When I was young, I was upset about some perceived slight or mishap. I ran to my father and told him that life wasn't fair. Without missing a beat, he said, "If life was fair, the first thing that happened to you after your born wouldn't be a slap on the butt that would make you cry." It taught me a valuable lesson about self-reliance and perseverance.
If we were looking for a President with a mind that was sharp and the ability to think in a clear, cogent and coherent manner, today, John McCain demonstrated that he is not the way to go. His less than logical evaluation of his moribund campaign will do nothing to shore up his supporters or bring a peaceful night's sleep to the citizens of this country.
We don't expect our candidates to be able to spout the philosophical precepts of Kant, Bentham or Locke or possess the brain power of an Einstein. Yet, after the damage that George Walker Bush has foisted upon this country, both domestically and around the world, one would like to believe that our candidates would be able to thoroughly evaluate their own shortcomings. It is reasonable to expect that the Democratic and Republican nominees would have noticed the current President's perceived intellectual potholes and try to avoid them at all costs.
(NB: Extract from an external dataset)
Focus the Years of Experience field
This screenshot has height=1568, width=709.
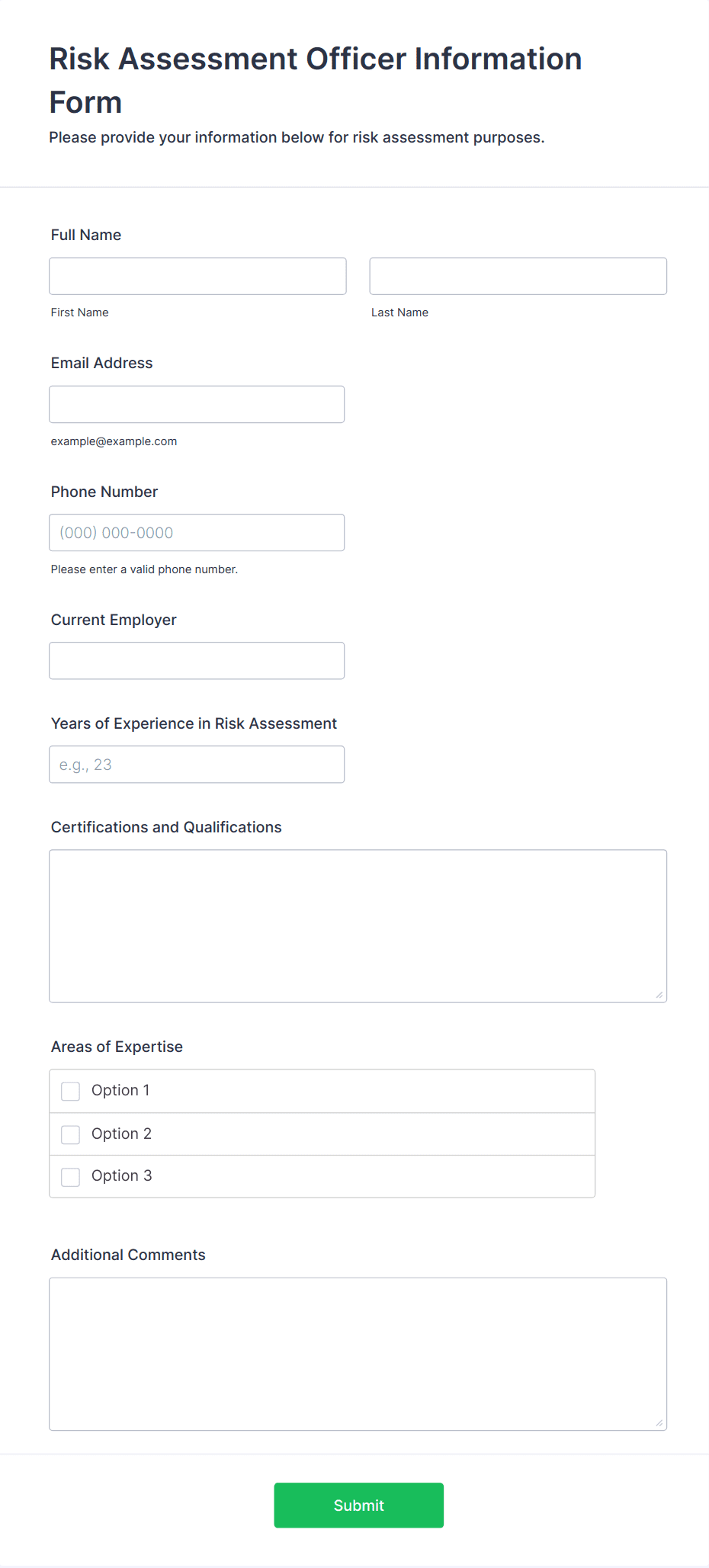point(197,765)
But, John McCain doesn't appear to have paid attention.
"John McCain said Thursday that Barack Obama's poll numbers are rising as the economy seems to sink "because life isn't fair.
"He certainly did nothing for the first few days," McCain told Fox News Thursday. "I suspended my campaign, took our ads down, came back to Washington, met with the House folks and got on the phone, and also had face-to-face meetings."
- CNN.com, October 2, 2008"
This is the worst statement he or his running mate have uttered during the entire campaign. It is not only full of petulance and self-pity, it should serve to undermine support for his Presidential run in all demographics.
Senator McCain presents himself as a man of strength, honor and duty. He served his country as well as any person that has lived to tell the story. The horrific existence he survived was without a doubt a testament to courage and fortitude. The soldier that came home from the Hanoi Hilton was a true hero.
However, that man no longer walks the face of the earth.
"Life isn't fair."
No one would have blamed the returning McCain if he had uttered that phrase. If he had come back a depressed, shattered man, it would have been understandable. That McCain would be ashamed of this McCain.
The 2008 McCain wears blinders and does not see his mistakes. His roller coaster ride of a campaign has been marked by fits and stops, prayer-inducing decisions, indecision, tumbles, turns and turnover. Just look at a partial laundry list of the choices he has made:
1) He hired the same scorched earth, George W. Bush staff members that undermined his 2000 Presidential run. He took many of them on after firing some loyal, long time operatives.
2) He placed his campaign in the hands of more lobbyists than currently inhabit K Street while pledging to clean up Washington.
3) He named a less than one term governor from Alaska as his Vice-Presidential running mate after meeting her once and talking to her twice. He spent less time venting her than he spends at the home field of the Arizona Diamondbacks. But, then again, he owns a part of that team.
4) After securing the nomination in early March, he spent three out of every seven days off the trail. The time he spent campaigning from that time until the convention was the equivilent of George Bush's Presidential vacation schedule.
5) Lipstick on A Pig. Enough said.
6) He suspended the Republican Convention.
7) He suspended his campaign to help pass the Bailout package, then accused his opponent of phoning it in. He helped by making phone calls.
8) He supported the war and said we will be there for 100 years.
The truth is, for a man whose wife owns 7-11 houses, 13 cars and wears $500 shoes, life is very fair.
It is beyond any realm of reality for him to tell those who are still homeless and hungry because of the very hurricane that forced the cancellation of the convention that life isn't fair.
It is beyond any realm of reality for him to tell those who lost their homes, livelihoods and lives because of the economic crisis that life isn't fair.
It is beyond any realm of reality for him to tell those mothers and fathers that they lost their son or daughter in Iraq that life isn't fair.
John Sidney McCain needs to look in the mirror and reevaluate his priorities. Due to his own mistakes, misdeeds and mismanagement, he has fallen behind in the polls and will continue to do so. In the end, however, we are the ones that have made a mistake. It appears that he, not his running mate, is the one that does not have the intellectual wherewithal to be voted into the highest office in the land.